Coalition Makes Its Case Against California Car Mandates
(Denver-Colorado) A coalition of concerned citizens and businesses leading the fight against Colorado’s adoption of California zero emission vehicle mandates today made public its key arguments against the costly new rules, which currently are under review by the Colorado Air Quality Control Commission. An economic impact analysis commissioned by the nonpartisan Freedom to Drive Coalition, also made public, found that the new burdens imposed on Coloradans by these rules might actually degrade air quality in the state, by driving up new car costs and keeping many older vehicles on the road longer. (View Report)
“This analysis blows major holes in the state’s flimsy and dubious justifications for adopting California car mandates that haven’t worked there and may fail even more spectacularly here,” said Coalition spokeswoman Sara Almerri. “These actions because of their broad policy implications should be approved by the Legislature. They will needlessly increase the cost of basic transportation for average Coloradans, while doing nothing but potential harm when it comes to air quality in the state.”
“Paying more so you can get less, in terms of air quality improvements, just defies common sense, which is why we are against imposing California car mandates on Coloradans,” added Ms. Almerri, citing the findings of a report prepared by the respected Energy Ventures Analysis. “There’s no sound economic or environmental case to be made for rules that may soon be negated by outside factors and have failed to deliver the promised results in the state where they were written.”
The Coalition’s case against the mandates, based on the Energy Ventures Analysis study, can be summarized as follows:
In its haste to rush these policies forward, the state failed in its duty to thoroughly and objectively analyze the potential future impacts, overselling purported benefits while ignoring many potential costs.
The state cherry-picked its metrics to put a positive spin on future outcomes, but a comprehensive and holistic look indicates that costs will probably far outweigh benefits.
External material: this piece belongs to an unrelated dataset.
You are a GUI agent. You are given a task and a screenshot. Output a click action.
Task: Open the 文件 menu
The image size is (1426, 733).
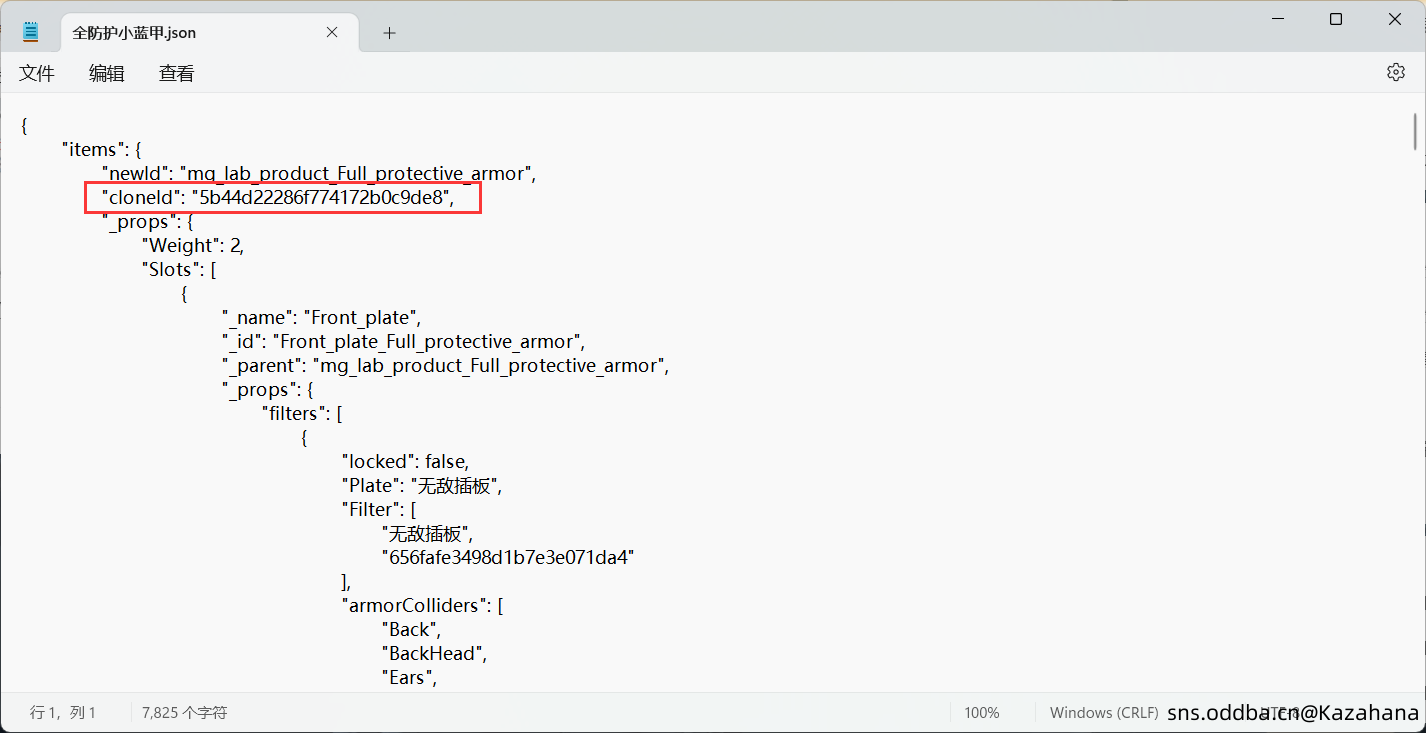coord(37,73)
Approval of these mandates would be premature and inappropriate at this time, given the legal and regulatory uncertainties created by court challenges and pending federal actions.
Approval of these rules will impose a disproportionately large burden on rural Coloradans and Coloradans of limited means.
Any actions that needlessly increase new car costs also will decrease new car purchases, which will harm air quality in Colorado by keeping many older, less efficient, used vehicles on the road longer.
The report’s other key findings are as follows: (see Report)
- ♦ Evidence suggests that a ZEV regulation paired with the LEV regulation may cause greenhouse gas emissions and criteria pollutant emissions to increase because of the structure of LEV.
- ♦ Colorado’s adoption of California’s low and zero emissions vehicle rules could increase the cost of a new vehicle by between $1,500 and $3,000 by 2025. (Research has shown that every $2,000 increase in the cost of a new vehicle decreases total new vehicle purchases by 10%.)
- ♦The state’s failure to analyze interlinking policies to ZEV obscures the true cost of the regulation.
- ♦ The state’s analysis fails to quantify meaningful impacts of the regulation on auto dealers, refiners, auto mechanics and other valuable job providers.
- ♦ The state failed to quantify the impact of income tax credits for ZEV vehicles, and thus ignores that not all Coloradans can take advantage of such tax credits
- ♦ The state’s analysis fails to quantify the impact of reduced gas tax revenue on the Colorado Department of Transportation’s budget, which causes the analysis to underestimate the true cost.
- ♦ The increased vehicle cost of adding a ZEV regulation in addition to a LEV regulation could cause emissions to increase by roughly 1 million tons of CO2 through 2040.
- ♦ The net present value of the regulation is negative when considering increased average vehicle costs and the fuel savings benefit. Stated another way, the present value of increased vehicle costs is $880 million whereas the present value of fuel savings is $307 million.
Almerri noted that these cost estimates probably are on the conservative side, and aren’t comprehensive, given how little time there is for carefully studying the implications due to the rushed nature of the rulemaking process. But somebody has to do the homework the state won’t, she said, given the dramatic impact these rules will have on every Coloradan.